■ TEXT SEGMENT ■
========================================

After working at two fast-growing startups in South Korea, Justin Kim, a Forbes 30 Under 30 Asia alum from 2020, launched his own startup, called Ami, that aims to make mental healthcare more accessible for the overworked and stressed-out workers in Asia.
Kim, together with cofounder Beknazar Abdikamalov, launched Ami in beta mode earlier this month. Kim, who serves as CEO, was most recently a product owner at Korean billionaire Lee Seung-gun’s Viva Republica, which operates the finance superapp Toss, while Abdikamalov, CTO, was a software engineer at Amazon. The two previously worked together at Miso, a Seoul-based home services platform backed by famed Silicon Valley accelerator Y Combinator (which nurtured startups such as Airbnb, Coinbase and DoorDash) and an honoree of last year’s Forbes Asia 100 to Watch.
Ami raised $1 million in pre-seed funding from venture capital firms Goodwater Capital (which has backed Kakao, Coupang and Viva Republica), Strong Ventures (Miso and Korbit, South Korea’s first cryptocurrency exchange), January Capital and Collaborative Fund. A number of notable angel investors also participated in the round, including Khosla Ventures operating partner Irene Au and Bradley Horowitz, Google’s vice president of product.

========================================

■ TASK TO COMPLETE ■
Please copy the passage about Ami from "Kim, together with" up to and including "100 to Watch.", and switch "product owner" to "product manager".

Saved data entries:
========================================

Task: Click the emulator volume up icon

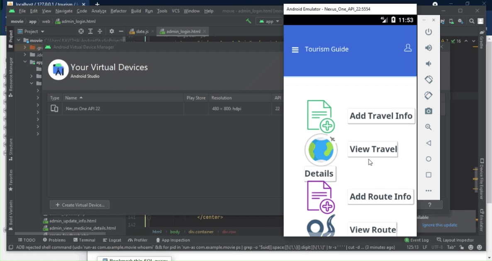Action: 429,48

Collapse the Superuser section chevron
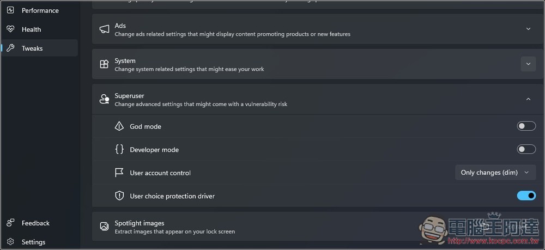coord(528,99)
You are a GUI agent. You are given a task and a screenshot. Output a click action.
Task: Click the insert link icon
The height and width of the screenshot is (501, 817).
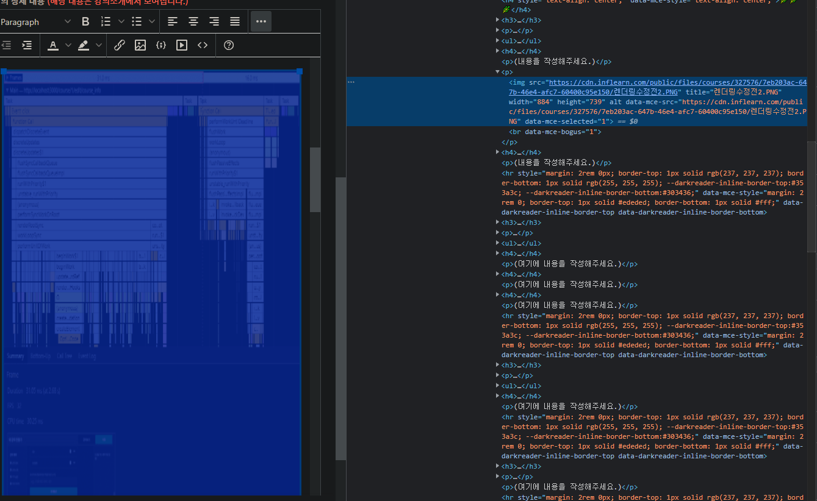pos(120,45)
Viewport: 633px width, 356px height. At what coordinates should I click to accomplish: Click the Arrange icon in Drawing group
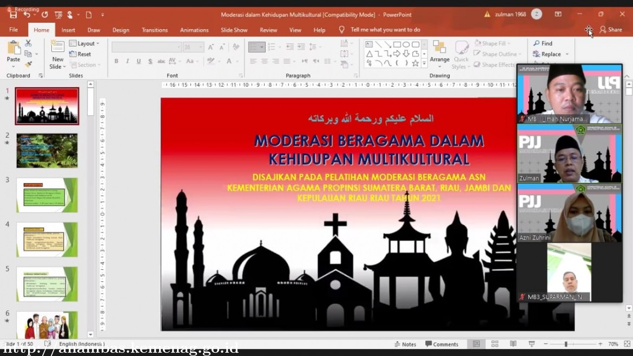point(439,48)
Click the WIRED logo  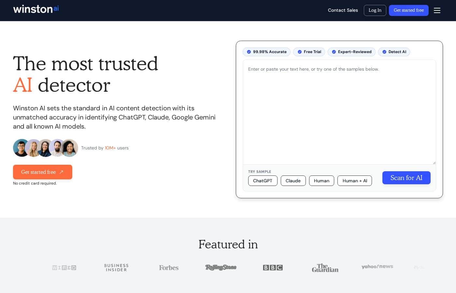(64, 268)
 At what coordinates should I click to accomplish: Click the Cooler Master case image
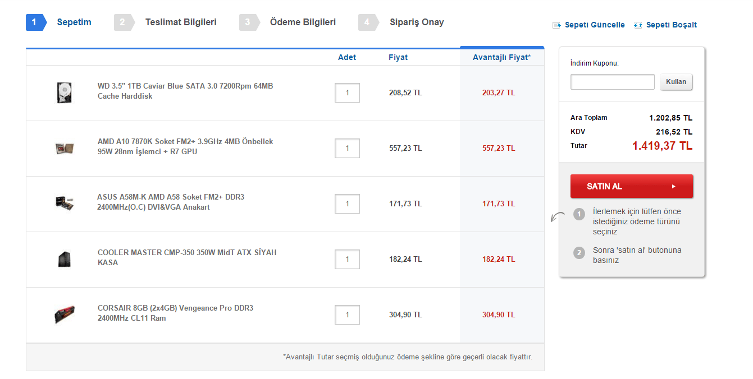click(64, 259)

========================================

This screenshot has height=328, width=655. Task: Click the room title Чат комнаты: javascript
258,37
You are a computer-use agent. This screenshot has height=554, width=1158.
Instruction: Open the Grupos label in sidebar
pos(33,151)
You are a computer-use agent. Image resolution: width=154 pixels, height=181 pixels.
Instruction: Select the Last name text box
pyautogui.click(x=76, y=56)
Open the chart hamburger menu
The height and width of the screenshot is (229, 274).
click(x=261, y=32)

========================================

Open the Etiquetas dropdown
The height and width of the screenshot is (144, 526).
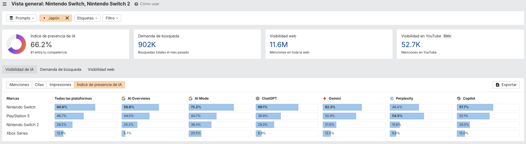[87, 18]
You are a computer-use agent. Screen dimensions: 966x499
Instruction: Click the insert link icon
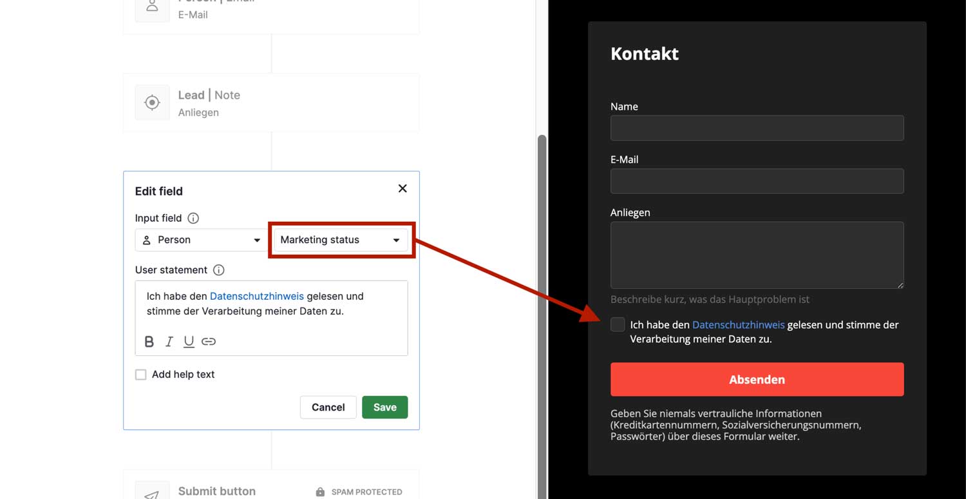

========================================

■ TASK OUTPUT ■
Kim, together with cofounder Beknazar Abdikamalov, launched Ami in beta mode earlier this month. Kim, who serves as CEO, was most recently a product manager at Korean billionaire Lee Seung-gun’s Viva Republica, which operates the finance superapp Toss, while Abdikamalov, CTO, was a software engineer at Amazon. The two previously worked together at Miso, a Seoul-based home services platform backed by famed Silicon Valley accelerator Y Combinator (which nurtured startups such as Airbnb, Coinbase and DoorDash) and an honoree of last year’s Forbes Asia 100 to Watch.